*What to produce*: I need each line of the entries below that includes the string "computer".

(Exercise data)

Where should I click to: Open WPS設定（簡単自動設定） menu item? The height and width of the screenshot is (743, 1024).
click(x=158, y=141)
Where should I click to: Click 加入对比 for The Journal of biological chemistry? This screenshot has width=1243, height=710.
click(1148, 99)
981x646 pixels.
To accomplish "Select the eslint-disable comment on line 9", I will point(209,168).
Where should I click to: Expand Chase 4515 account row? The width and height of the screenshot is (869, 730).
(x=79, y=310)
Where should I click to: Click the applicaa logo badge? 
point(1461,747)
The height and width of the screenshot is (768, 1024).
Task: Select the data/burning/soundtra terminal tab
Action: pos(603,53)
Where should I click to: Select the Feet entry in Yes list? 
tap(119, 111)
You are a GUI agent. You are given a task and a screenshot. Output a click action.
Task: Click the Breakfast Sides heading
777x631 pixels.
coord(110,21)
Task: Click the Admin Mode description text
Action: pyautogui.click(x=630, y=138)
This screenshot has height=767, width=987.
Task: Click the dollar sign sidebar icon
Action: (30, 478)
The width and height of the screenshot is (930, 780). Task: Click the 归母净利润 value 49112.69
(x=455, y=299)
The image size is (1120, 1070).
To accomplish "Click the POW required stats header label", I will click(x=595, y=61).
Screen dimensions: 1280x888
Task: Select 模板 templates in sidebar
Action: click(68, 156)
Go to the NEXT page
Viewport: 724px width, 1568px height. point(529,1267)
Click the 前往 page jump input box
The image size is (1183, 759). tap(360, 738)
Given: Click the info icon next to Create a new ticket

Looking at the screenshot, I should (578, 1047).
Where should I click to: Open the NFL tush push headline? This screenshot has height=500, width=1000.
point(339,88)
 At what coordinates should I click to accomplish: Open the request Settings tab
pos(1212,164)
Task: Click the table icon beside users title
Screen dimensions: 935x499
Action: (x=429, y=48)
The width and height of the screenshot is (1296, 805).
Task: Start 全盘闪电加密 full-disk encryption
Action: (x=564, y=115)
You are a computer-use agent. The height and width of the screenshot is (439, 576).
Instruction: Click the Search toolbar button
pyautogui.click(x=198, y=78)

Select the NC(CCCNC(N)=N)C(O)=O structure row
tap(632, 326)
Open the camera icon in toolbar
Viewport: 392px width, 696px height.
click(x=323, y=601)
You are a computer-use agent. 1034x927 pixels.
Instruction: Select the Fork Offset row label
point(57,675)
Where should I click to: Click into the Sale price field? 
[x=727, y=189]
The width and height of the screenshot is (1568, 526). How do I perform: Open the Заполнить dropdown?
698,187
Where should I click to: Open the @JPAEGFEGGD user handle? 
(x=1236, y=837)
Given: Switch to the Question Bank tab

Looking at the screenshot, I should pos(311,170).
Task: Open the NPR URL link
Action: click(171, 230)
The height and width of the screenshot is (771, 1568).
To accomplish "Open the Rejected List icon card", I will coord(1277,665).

(End Exercise data)

*Problem solution*:
You are a computer-use agent. The height and width of the screenshot is (439, 576).
You are a computer-use agent. 1034x927 pixels.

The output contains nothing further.